White Man’s Burden

Island Editorial

Much as Rudyard Kipling has been reviled for a racist streak in his poem, The White Man’s Burden’, where he, apparently in good faith, urges imperialists to send their best men to ‘dark’, ‘uncivilised’ parts of the world to look after their captives, successive Sri Lankan governments have justified his call; they have demonstrated that the assistance of the west, especially its largesse, is a prerequisite for their very existence.

Our political leaders, given to loquacity and hypocrisy, celebrate the country’s Independence on a grand scale, and never miss any opportunity to wax eloquent on their outstanding contribution to the nation over the decades. But, we are stuck in debt and dependent on foreign aid and they shamelessly grovel before world powers begging for loans and grants. They cannot even fix a leaky sewer without foreign assistance. The only thing they are apparently adept at is selling family silver. It looks as if the UNP and SLFP leaders, ably assisted by their coalition lackeys, had taken turns to prevent national progress and keep the country at the mercy of neo-colonialists.

The Sirisena-Wickremesinghe government came to power promising to prevent the country from becoming a Chinese colony. But, today, its leaders, driven by their yen for yuan, have overtaken their predecessors in appeasing China; they are busy handing over national assets including a vital port and a vast extent of land to Chinese firms.

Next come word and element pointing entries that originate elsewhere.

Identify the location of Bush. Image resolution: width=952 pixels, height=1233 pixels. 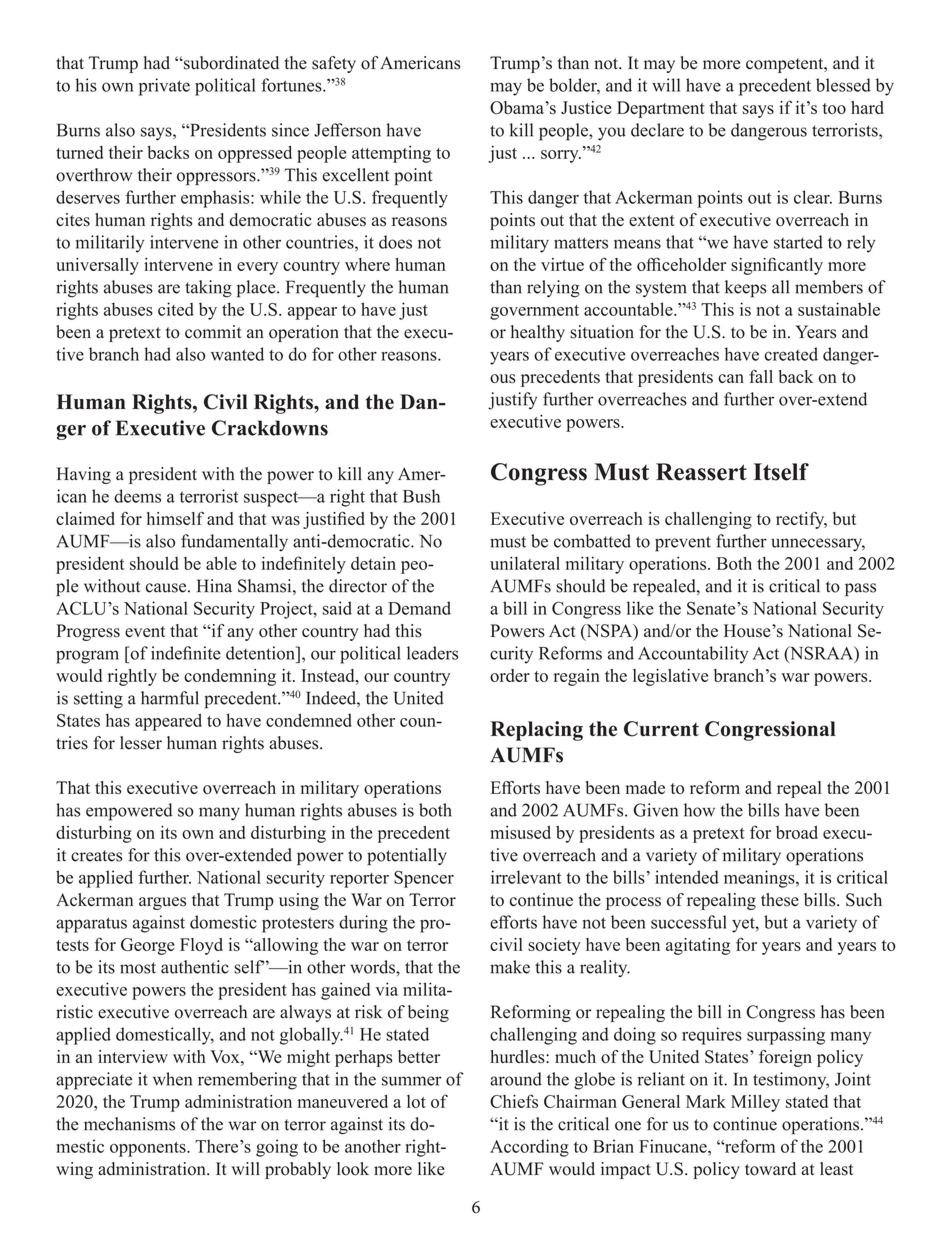
(421, 496).
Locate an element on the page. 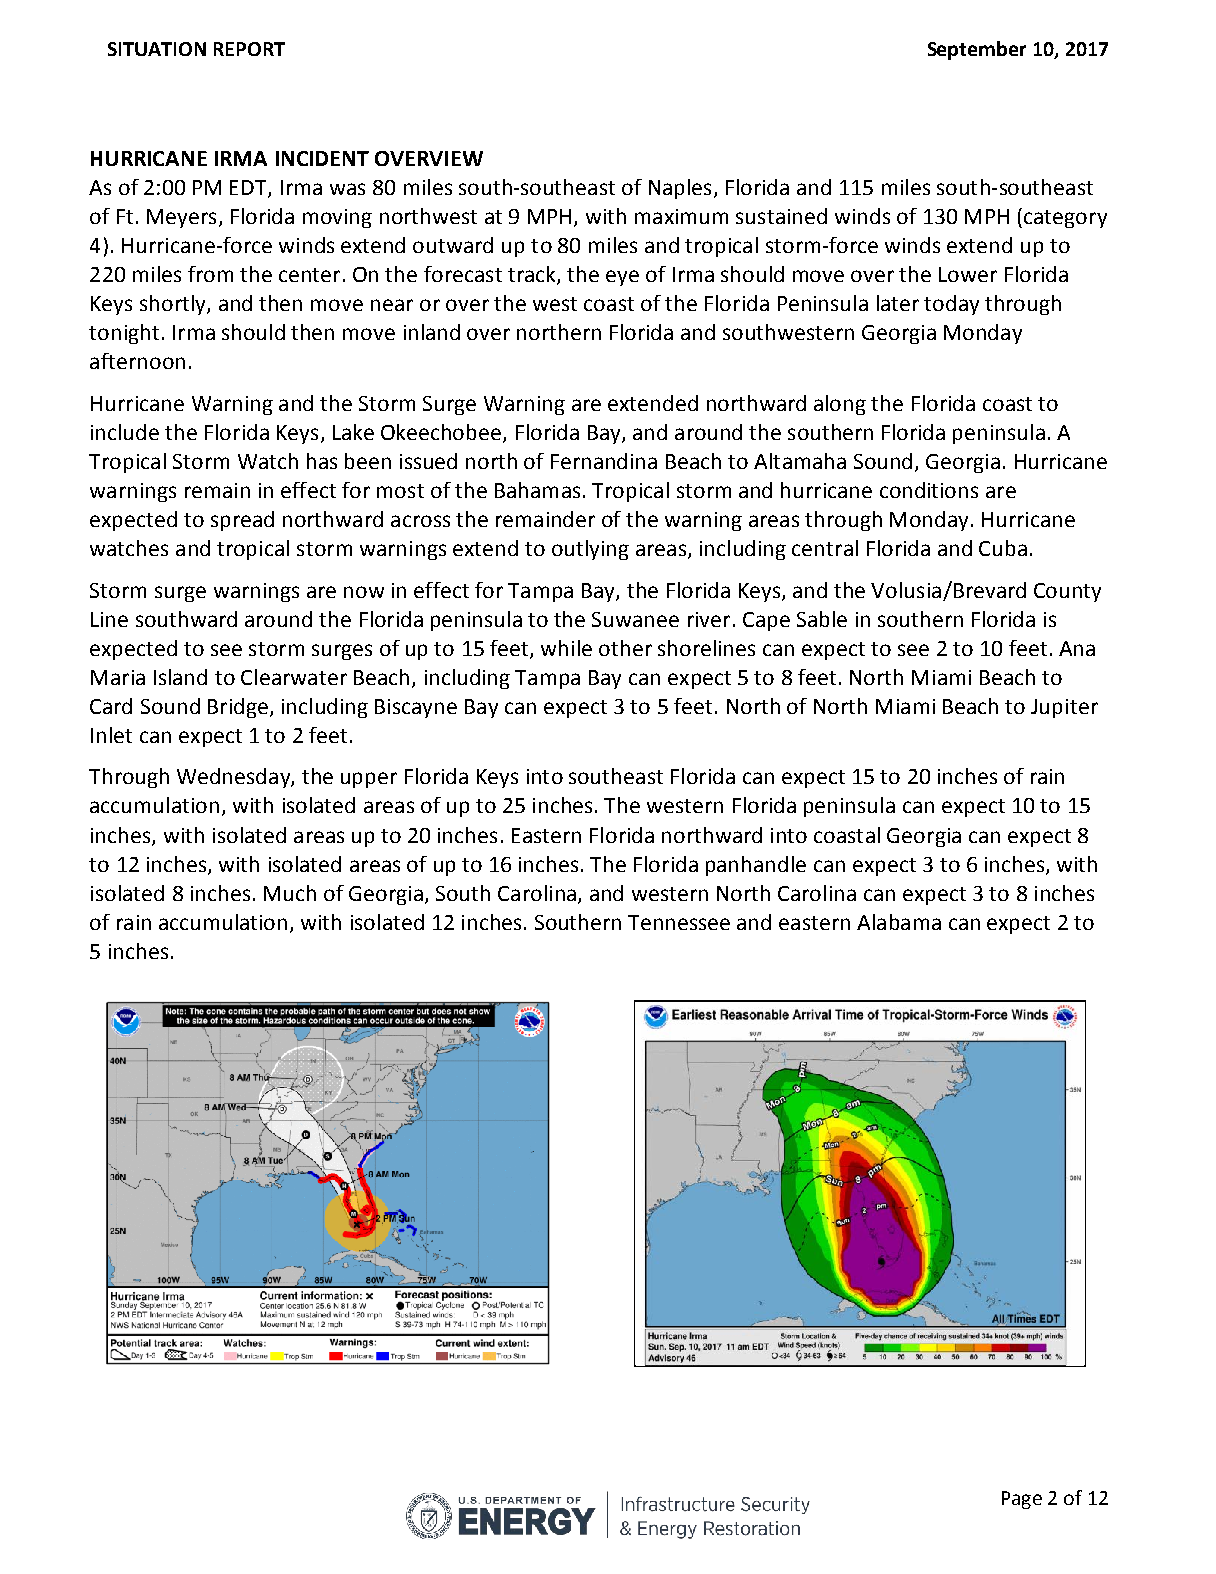  Naples is located at coordinates (680, 189).
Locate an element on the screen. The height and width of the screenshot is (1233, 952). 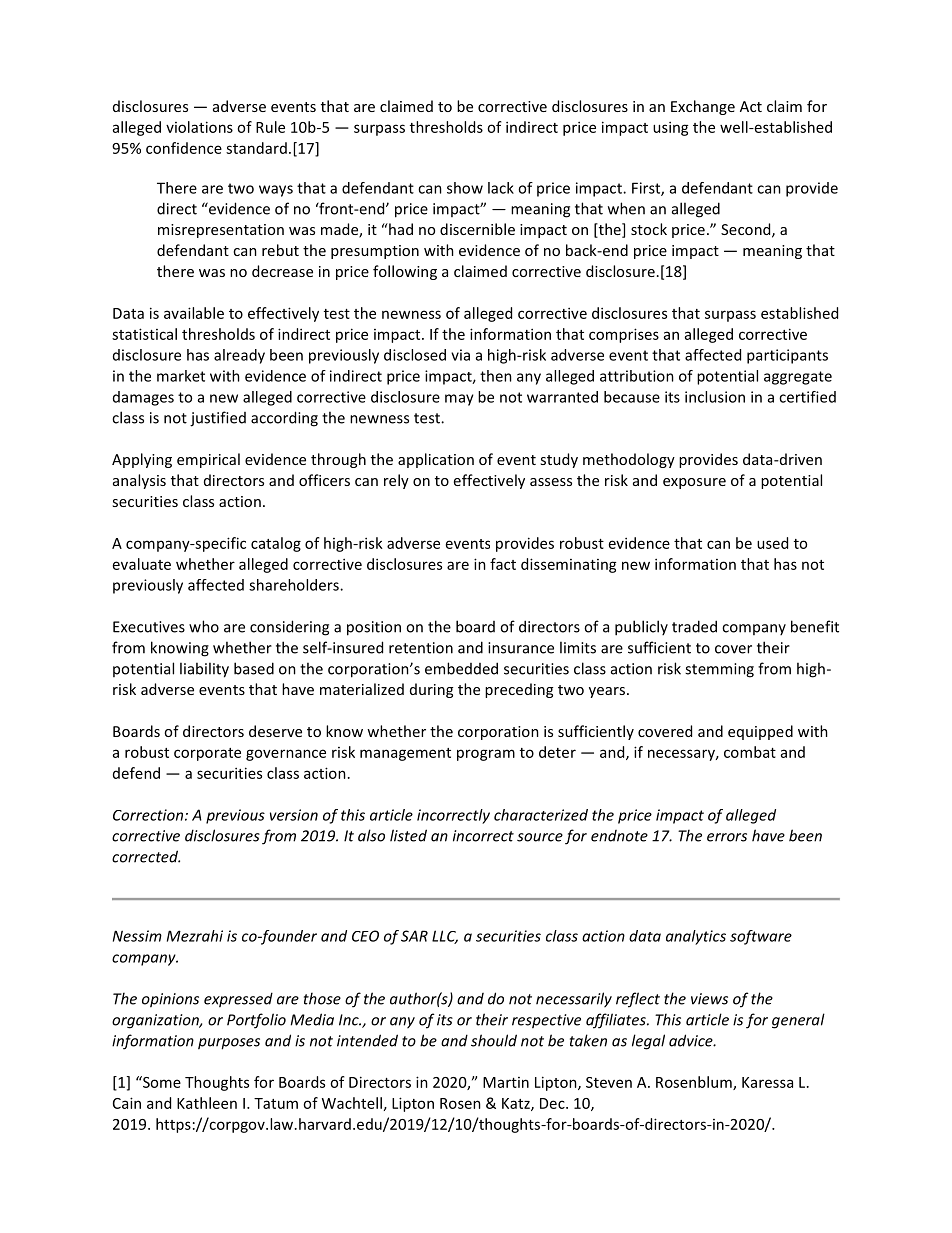
Kathleen is located at coordinates (207, 1103).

Now, we are told that the incumbent dispensation has agreed to let a US firm ‘strengthen democratic governance and accountability’ here. We reported yesterday that, in keeping with an agreement with the Sirisena-Wickremesinghe government, the US had chosen Development Alternatives Inc to implement a public sector reform project at a cost of USD 13 mn presumably at the expense of the American taxpayers. The previous government stood accused of having contracted a US PR agency to shore up Sri Lanka’s image internationally at an enormous cost to the public purse but in vain.

The public sector in this country is rotten to the core. It is characterised by inefficiency, callousness, corruption, political interference; needless to say that drastic action is called for to transform it into a people-friendly, vibrant institution. This is a task which, we believe, can be accomplished without the world being made to think this country deserves to be bracketed with Liberia, Haiti etc. Most of the developing countries, where the aforesaid American firm has been operating, have suffered under dictatorships. The situation here hasn’t been that bad.

No foreign government or company can help increase transparency and accountability etc of the state employees here so long as the political authority keeps the public sector under its thumb. What is really needed to achieve the goal of developing the state service is not foreign assistance but the implementation of the existing laws. Time was when the public sector, free from political interference and appointments, lived up to people’s expectations.

The Sirisena-Wickremesinghe coalition made a solemn pre-election vow to clean the Augean Stables (read the public sector) by appointing Independent Commissions, the appointment of which, it said, hey presto, cure the state institutions of all their chronic ills. It introduced the 19th Amendment for that purpose. But, there hasn’t been a discernible improvement.

The onus is on the yahapalana government to fulfil its election pledges without running behind foreign powers seeking their assistance. First of all, it must stop shielding corrupt public officials and sweeping rackets under the carpet.

One may wonder whether the US-sponsored public reform project is aimed at bolstering the argument being peddled in some quarters that Sri Lanka is a failed state and cannot carry out its UNHRC commitments without foreign involvement. The proponents of the project may argue that gift horses should not be looked in the mouth. But, the fact remains that it was a fatal mistake for Trojans not to examine a wooden horse the crafty Greeks had left behind. Hence, the pressing need for the Sirisena-Wickremesinghe administration to tread cautiously in dealing with meddlesome foreign powers which advance their hidden agendas on the pretext of exporting good governance etc!